§ **提示文**:
3回シリーズに解説している【THE警察面接室】です。
第1回では、
- 面接室に入るまでに必ず押さえておきたい「4つの基礎準備」
- 「面接官を操る『悪魔の心理学』」…第一印象の重要性
について解説しました。
第2回では、コスパ最高!面接室の入室要領について解説しました。
今回は、シリーズの第3回で、警察流の『退室』マナー」を解説します。「たかが入退室・されど入退室」です。普通の入退室マナーは知っていても、警察流のマナーを知っている人はいません。警察流のマナーは、面接試験であなたの想像以上に影響を与えます。
これを知らないライバルに差をつけたいです。
「退出」マナーなんて、どこでも一緒でしょ
大事なんですか!?
警察の面接が他と違うところです
軽視は大ケガの元です…
点数がアップするなら教えてほしいです
知っておいて「得」なことなんですよね
これを知らないライバルに差をつけさせます!
最少努力で最大効果!
コスパ最高なんですよ
警察には、警察流のマナーがあります。私たち警察官は、警察学校で警察流マナーを徹底的に学びます。面接官も警察官1年生の時には警察学校で警察流マナーを体に叩き込まれています。また面接官は、普段は警察本部や警察署の幹部として、若い警察官のマナー指導に毎日当たっています。面接官には、自然と「警察流マナー」で若い人を見る(指摘する)習慣が身についています。つまり、警察の上司として、ほぼ条件反射的に受験生のマナーをチェックしてしまうのです。
わたしは普段は警察署の署長をしている
若い警察官のマナーを毎日チェックする立場だ
わたしは普段は警察学校の学校長だ
新人警察官に毎日マナーを厳しく指導している
私は、34年間勤続した元警察官です。うち7年間を警察本部の人事課で勤務しました。人事課では、主に採用試験を担当しました。採用試験の裏側や面接官の裏事情・心理まで深く通じています。この私が、本当に合格に必要な知識のみをお伝えしています。

§ **課題 A**:
記録のうち、「案例展示 (714, 66)」を含む行から書き始め、「Champagne (85, 1366)」を含む行までを書き写しなさい。その際、「Filtrer」を「Trier」に置き換え、ほかは変えないこと。
§ **課題 B**:
警察の面接試験における退室マナーを扱った提示文の続きを書きなさい。
提示文と記録とのあいだに内容上の関係はない。

§ **記録一覧**:
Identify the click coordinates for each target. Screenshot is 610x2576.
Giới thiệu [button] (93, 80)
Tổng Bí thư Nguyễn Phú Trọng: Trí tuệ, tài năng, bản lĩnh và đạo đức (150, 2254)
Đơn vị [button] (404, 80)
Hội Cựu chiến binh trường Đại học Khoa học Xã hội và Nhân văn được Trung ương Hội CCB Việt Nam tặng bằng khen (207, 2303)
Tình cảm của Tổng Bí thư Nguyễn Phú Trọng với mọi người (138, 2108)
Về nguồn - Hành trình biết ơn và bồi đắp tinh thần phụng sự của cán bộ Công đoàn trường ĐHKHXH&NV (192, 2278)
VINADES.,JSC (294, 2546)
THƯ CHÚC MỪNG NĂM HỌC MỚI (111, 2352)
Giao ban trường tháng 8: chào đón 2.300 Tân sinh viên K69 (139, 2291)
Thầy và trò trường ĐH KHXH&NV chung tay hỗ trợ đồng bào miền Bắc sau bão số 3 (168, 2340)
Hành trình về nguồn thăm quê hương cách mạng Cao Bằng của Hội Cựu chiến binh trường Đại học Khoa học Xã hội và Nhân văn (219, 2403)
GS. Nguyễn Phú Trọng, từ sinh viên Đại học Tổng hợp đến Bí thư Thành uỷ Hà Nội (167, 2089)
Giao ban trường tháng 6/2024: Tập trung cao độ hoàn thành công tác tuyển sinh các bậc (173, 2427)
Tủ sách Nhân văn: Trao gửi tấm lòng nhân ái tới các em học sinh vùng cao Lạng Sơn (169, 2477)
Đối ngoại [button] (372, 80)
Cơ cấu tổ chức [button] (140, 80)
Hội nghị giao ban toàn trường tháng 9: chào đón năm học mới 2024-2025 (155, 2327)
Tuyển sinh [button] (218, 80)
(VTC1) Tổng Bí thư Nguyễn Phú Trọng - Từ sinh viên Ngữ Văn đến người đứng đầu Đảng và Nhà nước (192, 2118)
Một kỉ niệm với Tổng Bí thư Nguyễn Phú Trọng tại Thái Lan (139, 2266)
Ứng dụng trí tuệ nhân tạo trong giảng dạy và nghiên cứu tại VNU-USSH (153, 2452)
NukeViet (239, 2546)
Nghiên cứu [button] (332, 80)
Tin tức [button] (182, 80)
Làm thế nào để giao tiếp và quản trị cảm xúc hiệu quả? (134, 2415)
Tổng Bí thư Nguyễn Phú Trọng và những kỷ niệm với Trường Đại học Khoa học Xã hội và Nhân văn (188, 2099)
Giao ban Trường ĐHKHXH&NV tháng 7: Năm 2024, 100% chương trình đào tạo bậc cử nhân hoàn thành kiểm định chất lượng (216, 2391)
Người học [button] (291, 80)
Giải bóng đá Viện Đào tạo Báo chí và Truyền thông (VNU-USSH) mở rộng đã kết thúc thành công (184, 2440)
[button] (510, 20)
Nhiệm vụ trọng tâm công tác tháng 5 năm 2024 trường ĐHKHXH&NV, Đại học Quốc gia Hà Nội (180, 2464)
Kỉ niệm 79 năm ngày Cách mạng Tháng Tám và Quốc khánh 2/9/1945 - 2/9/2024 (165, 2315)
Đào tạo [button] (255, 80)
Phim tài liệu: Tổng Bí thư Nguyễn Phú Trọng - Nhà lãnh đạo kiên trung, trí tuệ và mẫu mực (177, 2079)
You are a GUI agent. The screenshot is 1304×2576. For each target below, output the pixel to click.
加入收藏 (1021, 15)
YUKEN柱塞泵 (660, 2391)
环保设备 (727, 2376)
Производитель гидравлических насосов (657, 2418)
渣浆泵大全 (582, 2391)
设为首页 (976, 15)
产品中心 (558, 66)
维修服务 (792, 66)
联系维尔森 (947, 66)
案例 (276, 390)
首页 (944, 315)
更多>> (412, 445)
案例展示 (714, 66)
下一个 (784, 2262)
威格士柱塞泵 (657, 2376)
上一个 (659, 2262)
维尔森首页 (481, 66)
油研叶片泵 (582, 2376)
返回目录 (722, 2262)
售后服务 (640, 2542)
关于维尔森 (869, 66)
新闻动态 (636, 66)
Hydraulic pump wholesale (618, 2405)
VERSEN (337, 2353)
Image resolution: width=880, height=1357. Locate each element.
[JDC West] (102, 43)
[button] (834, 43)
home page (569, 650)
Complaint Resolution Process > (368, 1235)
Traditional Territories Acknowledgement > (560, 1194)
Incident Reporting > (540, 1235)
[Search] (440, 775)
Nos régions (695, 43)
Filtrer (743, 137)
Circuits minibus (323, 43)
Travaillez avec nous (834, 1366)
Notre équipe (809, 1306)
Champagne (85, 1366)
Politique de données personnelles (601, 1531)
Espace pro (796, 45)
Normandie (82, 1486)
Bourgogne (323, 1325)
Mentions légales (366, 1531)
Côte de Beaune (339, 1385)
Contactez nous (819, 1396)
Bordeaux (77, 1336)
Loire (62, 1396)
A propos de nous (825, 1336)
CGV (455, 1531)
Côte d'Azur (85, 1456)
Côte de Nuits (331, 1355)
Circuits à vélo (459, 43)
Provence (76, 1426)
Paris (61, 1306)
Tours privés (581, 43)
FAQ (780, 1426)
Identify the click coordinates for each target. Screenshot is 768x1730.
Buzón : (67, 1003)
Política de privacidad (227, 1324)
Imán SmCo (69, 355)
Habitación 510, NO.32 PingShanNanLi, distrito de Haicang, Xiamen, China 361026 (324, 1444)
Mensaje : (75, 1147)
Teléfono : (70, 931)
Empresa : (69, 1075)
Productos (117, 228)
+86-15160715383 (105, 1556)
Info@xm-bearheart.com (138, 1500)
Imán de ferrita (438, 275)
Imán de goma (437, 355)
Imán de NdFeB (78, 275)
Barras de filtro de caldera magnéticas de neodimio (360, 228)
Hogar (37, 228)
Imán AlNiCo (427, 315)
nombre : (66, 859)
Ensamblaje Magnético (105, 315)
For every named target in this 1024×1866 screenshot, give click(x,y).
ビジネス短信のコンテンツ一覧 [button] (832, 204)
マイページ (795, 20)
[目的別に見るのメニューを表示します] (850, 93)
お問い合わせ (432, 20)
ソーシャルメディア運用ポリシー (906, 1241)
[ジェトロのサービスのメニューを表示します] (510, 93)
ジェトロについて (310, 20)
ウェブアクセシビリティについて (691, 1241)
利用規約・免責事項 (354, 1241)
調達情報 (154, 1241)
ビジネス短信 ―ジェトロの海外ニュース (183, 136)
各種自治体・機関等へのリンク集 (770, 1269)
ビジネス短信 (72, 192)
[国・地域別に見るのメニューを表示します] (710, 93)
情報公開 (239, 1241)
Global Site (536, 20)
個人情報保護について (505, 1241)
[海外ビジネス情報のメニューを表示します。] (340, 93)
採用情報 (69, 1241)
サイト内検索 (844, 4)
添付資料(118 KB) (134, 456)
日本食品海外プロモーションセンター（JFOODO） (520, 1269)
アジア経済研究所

§ **解答 A**:
案例展示 (714, 66)
下一个 (784, 2262)
威格士柱塞泵 (657, 2376)
上一个 (659, 2262)
维尔森首页 (481, 66)
油研叶片泵 (582, 2376)
返回目录 (722, 2262)
售后服务 (640, 2542)
关于维尔森 (869, 66)
新闻动态 (636, 66)
Hydraulic pump wholesale (618, 2405)
VERSEN (337, 2353)
Image resolution: width=880, height=1357. Locate each element.
[JDC West] (102, 43)
[button] (834, 43)
home page (569, 650)
Complaint Resolution Process > (368, 1235)
Traditional Territories Acknowledgement > (560, 1194)
Incident Reporting > (540, 1235)
[Search] (440, 775)
Nos régions (695, 43)
Trier (743, 137)
Circuits minibus (323, 43)
Travaillez avec nous (834, 1366)
Notre équipe (809, 1306)
Champagne (85, 1366)

§ **解答 B**:
(心の声)今の受験生…「○」にしようか「△」にしようか迷うな…
↓(あなたの退室の姿を見て)
いま退室は良かったな!よし「○」にしよう!
こういったことが本当に起こっているのです!
「去り際」「退室姿」は本当に大切なんですよ!
もしかすると、「警察流マナー」と聞いて、「難しそうだな」「自分でできないな」と思われるかもしれません。でも、安心してください。確かに自力で「完璧」にマスターすることは、警察学校に入るまで誰にもできないことです。でも、押さえてほしい要点は簡単なことばかりです。それに、「頭の片隅」にこの知識を置いておくだけで良いのです。意識があるかどうかだけで、人の動作と言うのは全然違ってくるものですから。
「警察流マナー」って難しそう…
ぼくにもできるでしょうか!?
大丈夫ですよ
簡単なことばかりですから安心してください
完璧にはできそうにないです…
ライバルに差をつけるほどにできるでしょうか?
ほんのちょっとの差で面接官の印象が全く違ってきます
「ほんのちょっとの差」で「抜群の効果」を目指します
面接官を悪魔の心理学で操ります
この記事を読むと、「最後の去り際」に面接官が何を考えているか、なぜ面接官はあなたの入退室マナーに「操られ」てしまうかが分かります。また、あなたは自信をもって入退室の要領を知ることができ、これを知らないで受験するライバルに大きな差をつけ、そして最終的に、面接試験で好結果を残すことができます。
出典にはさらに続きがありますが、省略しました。